Steerpike’s photos from the Lib Dem conference make the affair look far more interesting than it could possibly have been. As I have written here before, the terms ‘Liberal Democrat’ and ‘party conference’, when put together, constitute probably the most soporific words in the English language. There are few ways to adequately summarise the pointlessness of this annual fandango of positioning and lies.
Granted the other party conferences aren’t much better. But at least people broadly know — largely for historical reasons — why the Conservative and Labour parties exist. There is simply no point in the Lib Dems. They may once have been a useful outlet for a protest vote; now we have UKIP and the Greens for that.
During last year’s conference I wrote that:
‘There is simply no purpose in the Liberal Democrats. There never has been. It is just a collection of people who for various reasons – understandable dislike of the other parties, hilarious opportunism or simple ignorance – wandered into a party and then tried to agree on what the people they find themselves among could be said to agree on or believe in.’
Which was probably too kind. But allow me one example of what I meant.
David Laws is back in the Cabinet after the compulsory period of purdah. Readers will recall that he had to leave it in 2010, after just 17 days, because his domestic arrangements — which included some serious expenses fiddling — became known.

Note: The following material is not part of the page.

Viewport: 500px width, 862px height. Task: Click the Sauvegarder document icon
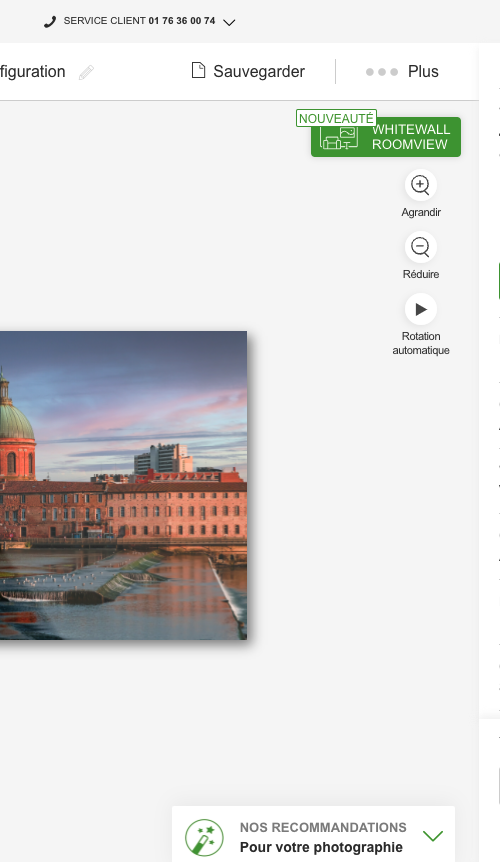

The affair also ‘outed’ Laws as gay. In subsequent interviews he revealed that when he was coming to political consciousness, the main thing which drove him – a fiscal conservative – away from the Conservative Party was the fact that during the 1980s the Conservative Party was not known for its ‘social liberalism’. But now that Mr Cameron’s party has spear-headed the successful campaign for equal gay marriage rights this stumbling block for Mr Laws undoubtedly no longer exists. Yet Mr Laws has not joined the Conservatives. He remains in the Lib Dems. And in that fact you have the only reason for why the party still exists. It is an accident: a mish-mash of cowardly careerists pretending to have a point.
I do hope Jeremy Clarkson, and others, run against Nick Clegg and colleagues 2015. British politics would be so much healthier if the Liberal Democrats simply ceased to exist.